ブリキのおもちゃから自動車、船舶、体感ゲーム機、飛行機、ミサイル、そしてあのセグウェイ(ジンジャー)に至るまで、バランスをとっているのはジャイロスコープといわれる一連の装置です。これは100年以上も前に科学者フーコーの考え出した二つの装置と原理を同じくするのもなのですが、いったいどういったものなのでしょう?

この記事では
 ・地球の自転を測った大振り子からセグウェイまで
 ・フーコーの一つ目の発明:「フーコー振り子」
 ・フーコーの二つ目の発明:「ジャイロスコープ」
 ・セグウェイのバランス感覚とジャイロスコープ
 ・究極のジャイロスコープ
     という内容で構成しています。
 
地球の自転を測った大振り子からセグウェイまで


地球の自転により生じるコリオリの力を計測するフーコー振り子
 19世紀半ば、一生を地下室で過ごし、星を見ることもない物理学者がいたとしたら、その物理学者にとって、地球の自転を知り得る手段はありえたでしょうか?

 ・・・実は、その手段はありえたのです。19世紀半ばにフランス人科学者フーコーは、地球が回転しているために生じる「コリオリの力」を測ることで、地球の自転を知ることのできる振り子を発明していたからです。これによって、歴史上ではじめて、地球上の情報だけで地球の自転速度(角速度)を測定することができるようになりました。これは物理学的な意味で、非常に大きな出来事でした。

 また、フーコーはその一年後に、フレームの中にはまったコマのような装置「ジャイロスコープ」を、やはり歴史上ではじめてつくっています。
(フーコー振り子と古典的なジャイロスコープのイメージ↑)


 その後、ジャイロスコープというものは、小型化、高性能化、多機能化などと、外見も内容も、ずいぶんと変りました。現在では、ブリキのおもちゃから自動車、船舶、体感ゲーム機、飛行機、ミサイル、そしてあのセグウェイ(ジンジャー)に至るまで、その動きや回転を計測し、バランスを保っています。

 けれど、これだけ多様なジャイロスコープの原理のほとんどのものが、大雑把に言ってしまえば、100年以上も前にフーコーの考え出したこの二つの装置のどちらかと同じものに分類できてしまうのです。これはあのセグウェイでも例外ではありません。(本当はジャイロスコープは大別して3種類と言うべきかもしれないが…)
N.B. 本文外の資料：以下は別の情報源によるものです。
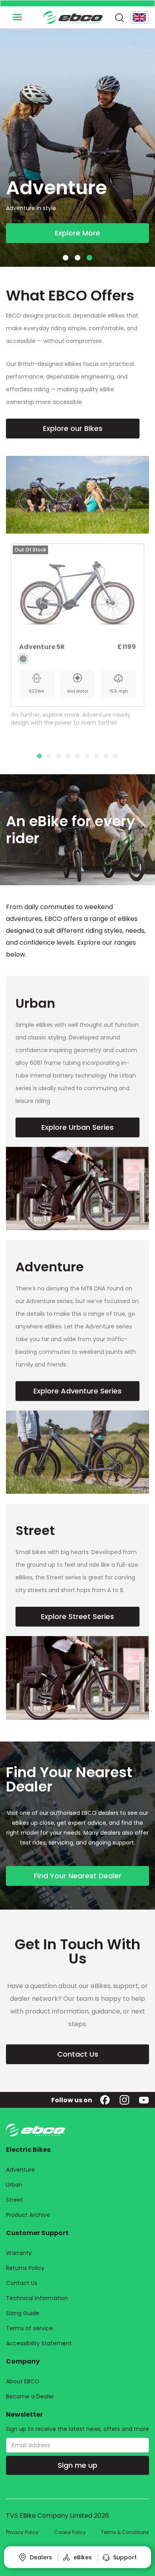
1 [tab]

 そこで今回は、この長いジャイロスコープの歴史を考えながら、さらに私たちの目の前に現れつつある、まったく新しいジャイロスコープがどんなものかを眺めてみることにしましょう。




フーコーの一つ目の発明:「フーコー振り子」

 コリオリの力とは、自転している地球上での運動を考えたときに、数学の計算の上で現れてくる仮想的な力です。そのため、これを数式を使わずに言葉だけで一般的に説明するのは、直感的にもわかりにくいし、誤解を招きやすいものでもあります。

 ただ、コリオリの力について具体例をあげるなら、馴染み深いものがいくつかあります。例えば、大気は気圧の高いところから低いところへ、等圧線に対して垂直に流れ落ちていくはずですが、その横向きに力がはたらいて、結果として低気圧は渦を描くようになります。このように大気の流れる向きを曲げているのがコリオリの力です。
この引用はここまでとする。